───── EXTRAIT DU DOCUMENT ─────

Je vous souhaite une bonne lecture.

INTRODUCTION PAR JEAN-MARIE DEDEYAN 
De la critique de la IVe République à l’avènement de la Ve : le rôle de Michel Debré

Vice-président de la Fondation Charles de Gaulle

Le colloque sur « Les compromis implicites de la Ve République » organisé par la Fondation Charles de Gaulle à l’occasion du 60e anniversaire de la Constitution de 1958, en collaboration avec l’ENA, l’ENS et l’Université Paris Sciences et Lettres, a réuni d’éminents universitaires et politologues, les 20 et 21 septembre dernier.

Ceux-ci ont évoqué, en quatre sessions, les enjeux, les contraintes, l’architecture et les adaptations successives du texte qui régit le fonctionnement des institutions françaises depuis maintenant six décennies.

Chacun le sait, la Constitution de la Ve République a permis à la France de tourner la page des douze ans d’instabilité qui caractérisent la IVe République.

Lorsque le général de Gaulle est revenu au pouvoir en 1958, il a immédiatement décidé de procéder à la révision de la Constitution et, dès le 31 mai, il a réuni à l’hôtel La Pérouse les représentants de différents partis disposés à le soutenir pour leur exposer les points qu’il estimait essentiel d’introduire dans la future constitution. Intervint ensuite l’investiture du Général et de son gouvernement, puis le vote de la loi du 3 juin autorisant le gouvernement à proposer au référendum populaire une nouvelle Constitution.

Dans les jours qui suivirent, le Général eut plusieurs entretiens avec le Garde des Sceaux, Michel Debré et, à partir du 12 juin, celui-ci présida, au Ministère de la Justice, les réunions du groupe de travail qu’il avait constitué avec des juristes « choisis soit en fonction de leur spécialisation dans les questions constitutionnelles, soit parce qu’ils représentaient les principaux membres du Gouvernement ».

Au fur et à mesure, les projets de rédaction des différents articles étaient soumis par Michel Debré au général de Gaulle et discutés sous la présidence de celui-ci par un comité interministériel où siégeaient, outre le Garde des Sceaux, les ministres d’Etat Louis Jacquinot , Guy Mollet,  Pierre Pflimlin, Félix Houphouet-Boigny, le ministre des Finances Antoine Pinay, le Vice-président du Conseil d’Etat, René Cassin, le Secrétaire général du Gouvernement, Roger Belin et le Directeur du Cabinet du Général, Georges Pompidou.

─────

▸ CONSIGNES
1. Transcrivez fidèlement le passage de l'extrait sur la Constitution de 1958, depuis « Le colloque sur » jusqu'à « maintenant six décennies. » inclus.
2. Reprenez le texte sur l'élaboration de la Constitution de 1958 après sa dernière phrase et poursuivez-le.

───── ENTRÉES FOURNIES ─────

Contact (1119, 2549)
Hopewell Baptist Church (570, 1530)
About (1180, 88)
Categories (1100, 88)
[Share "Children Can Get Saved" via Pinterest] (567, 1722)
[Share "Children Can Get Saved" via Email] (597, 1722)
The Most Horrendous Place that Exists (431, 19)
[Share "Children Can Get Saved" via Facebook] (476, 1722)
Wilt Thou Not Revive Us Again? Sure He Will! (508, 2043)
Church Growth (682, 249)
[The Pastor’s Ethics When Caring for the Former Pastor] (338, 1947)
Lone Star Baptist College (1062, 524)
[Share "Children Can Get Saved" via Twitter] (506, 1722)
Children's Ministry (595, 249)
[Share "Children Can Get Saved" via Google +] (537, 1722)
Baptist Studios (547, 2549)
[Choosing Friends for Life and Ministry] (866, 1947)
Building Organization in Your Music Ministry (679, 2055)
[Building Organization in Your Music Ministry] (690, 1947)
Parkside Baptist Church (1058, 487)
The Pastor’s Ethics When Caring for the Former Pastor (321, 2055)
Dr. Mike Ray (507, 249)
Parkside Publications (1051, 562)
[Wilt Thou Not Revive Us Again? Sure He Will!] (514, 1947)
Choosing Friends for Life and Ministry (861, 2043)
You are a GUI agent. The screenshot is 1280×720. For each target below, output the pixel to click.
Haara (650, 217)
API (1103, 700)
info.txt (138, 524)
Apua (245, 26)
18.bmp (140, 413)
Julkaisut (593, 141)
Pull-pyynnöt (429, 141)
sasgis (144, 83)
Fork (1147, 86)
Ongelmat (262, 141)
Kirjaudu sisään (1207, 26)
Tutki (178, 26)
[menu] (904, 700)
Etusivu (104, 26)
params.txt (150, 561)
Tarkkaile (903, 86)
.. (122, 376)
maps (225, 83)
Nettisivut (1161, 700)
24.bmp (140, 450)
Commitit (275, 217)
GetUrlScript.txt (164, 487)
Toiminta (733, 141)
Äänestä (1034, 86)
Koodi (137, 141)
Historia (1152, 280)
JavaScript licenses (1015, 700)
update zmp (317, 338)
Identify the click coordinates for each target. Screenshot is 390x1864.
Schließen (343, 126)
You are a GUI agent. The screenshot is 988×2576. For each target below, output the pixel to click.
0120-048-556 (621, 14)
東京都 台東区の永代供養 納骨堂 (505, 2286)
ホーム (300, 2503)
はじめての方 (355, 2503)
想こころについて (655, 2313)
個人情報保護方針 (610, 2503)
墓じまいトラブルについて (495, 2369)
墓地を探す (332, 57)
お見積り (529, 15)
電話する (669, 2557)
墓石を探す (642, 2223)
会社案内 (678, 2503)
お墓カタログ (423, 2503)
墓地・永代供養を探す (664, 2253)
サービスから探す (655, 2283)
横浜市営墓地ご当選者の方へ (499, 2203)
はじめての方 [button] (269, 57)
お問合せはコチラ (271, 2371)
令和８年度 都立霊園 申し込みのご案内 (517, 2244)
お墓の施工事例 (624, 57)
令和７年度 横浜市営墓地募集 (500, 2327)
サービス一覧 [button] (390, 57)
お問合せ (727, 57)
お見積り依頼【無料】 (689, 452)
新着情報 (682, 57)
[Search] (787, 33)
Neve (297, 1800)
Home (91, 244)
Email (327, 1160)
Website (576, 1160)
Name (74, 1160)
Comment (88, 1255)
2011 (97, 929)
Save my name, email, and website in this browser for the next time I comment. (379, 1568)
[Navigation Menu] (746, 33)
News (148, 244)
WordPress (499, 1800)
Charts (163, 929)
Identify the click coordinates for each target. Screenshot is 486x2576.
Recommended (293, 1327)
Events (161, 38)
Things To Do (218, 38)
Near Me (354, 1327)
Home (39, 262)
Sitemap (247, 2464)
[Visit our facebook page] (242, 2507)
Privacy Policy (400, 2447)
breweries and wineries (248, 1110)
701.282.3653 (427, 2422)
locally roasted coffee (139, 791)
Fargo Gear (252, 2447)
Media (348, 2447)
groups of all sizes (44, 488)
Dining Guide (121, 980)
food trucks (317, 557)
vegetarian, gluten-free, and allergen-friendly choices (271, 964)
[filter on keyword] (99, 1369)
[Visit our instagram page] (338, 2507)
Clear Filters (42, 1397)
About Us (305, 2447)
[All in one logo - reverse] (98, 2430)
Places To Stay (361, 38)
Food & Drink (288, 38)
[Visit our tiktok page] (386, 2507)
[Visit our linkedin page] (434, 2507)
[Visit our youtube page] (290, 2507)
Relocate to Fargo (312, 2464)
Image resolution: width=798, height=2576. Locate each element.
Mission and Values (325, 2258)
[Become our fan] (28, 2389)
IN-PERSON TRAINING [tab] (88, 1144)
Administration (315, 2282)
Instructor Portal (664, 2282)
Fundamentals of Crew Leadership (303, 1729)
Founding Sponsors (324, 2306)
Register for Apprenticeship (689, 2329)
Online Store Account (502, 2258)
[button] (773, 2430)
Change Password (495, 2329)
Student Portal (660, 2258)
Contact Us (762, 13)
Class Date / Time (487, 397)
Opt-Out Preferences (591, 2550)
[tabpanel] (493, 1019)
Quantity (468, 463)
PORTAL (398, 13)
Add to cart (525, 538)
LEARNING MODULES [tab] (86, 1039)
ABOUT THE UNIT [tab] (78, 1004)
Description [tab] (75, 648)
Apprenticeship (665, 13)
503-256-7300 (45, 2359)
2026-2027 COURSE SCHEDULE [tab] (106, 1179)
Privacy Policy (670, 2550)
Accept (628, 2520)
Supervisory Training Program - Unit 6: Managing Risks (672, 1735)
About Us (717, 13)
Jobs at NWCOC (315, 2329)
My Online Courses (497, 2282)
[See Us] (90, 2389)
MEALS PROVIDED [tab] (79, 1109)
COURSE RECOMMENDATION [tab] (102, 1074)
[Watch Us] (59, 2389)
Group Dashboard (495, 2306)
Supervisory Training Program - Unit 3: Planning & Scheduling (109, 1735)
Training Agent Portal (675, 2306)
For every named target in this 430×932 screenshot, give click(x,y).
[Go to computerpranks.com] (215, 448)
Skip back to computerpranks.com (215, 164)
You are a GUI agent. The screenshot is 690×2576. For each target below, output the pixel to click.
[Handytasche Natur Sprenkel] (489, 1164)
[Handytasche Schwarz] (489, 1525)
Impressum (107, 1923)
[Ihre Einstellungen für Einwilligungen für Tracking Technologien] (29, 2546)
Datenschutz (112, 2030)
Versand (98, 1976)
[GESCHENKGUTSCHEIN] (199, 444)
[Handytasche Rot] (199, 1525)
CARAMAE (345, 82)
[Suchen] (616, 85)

─────

▸ CORRIGÉ DES EXERCICES
1.
Le colloque sur « Les compromis implicites de la Ve République » organisé par la Fondation Charles de Gaulle à l’occasion du 60e anniversaire de la Constitution de 1958, en collaboration avec l’ENA, l’ENS et l’Université Paris Sciences et Lettres, a réuni d’éminents universitaires et politologues, les 20 et 21 septembre dernier.

Ceux-ci ont évoqué, en quatre sessions, les enjeux, les contraintes, l’architecture et les adaptations successives du texte qui régit le fonctionnement des institutions françaises depuis maintenant six décennies.

2.
Le travail technique fut achevé vers le 14 juillet, examiné en Conseil des ministres qui adopta l’avant-projet, puis soumis, fin juillet, au Comité Consultatif Constitutionnel qui en discuta au cours de la première quinzaine d’août. Le secrétariat général de ce Comité était confié à Jean Mamert, conseiller d’Etat, et Jérome Solal en était l’expert juridique.

Le général de Gaulle alla répondre en personne, le 8 août, à des questions portant, notamment, sur la nomination du Premier ministre, sur les pouvoirs exceptionnels en temps de crise, sur les incompatibilités entre un mandat parlementaire et une fonction au gouvernement.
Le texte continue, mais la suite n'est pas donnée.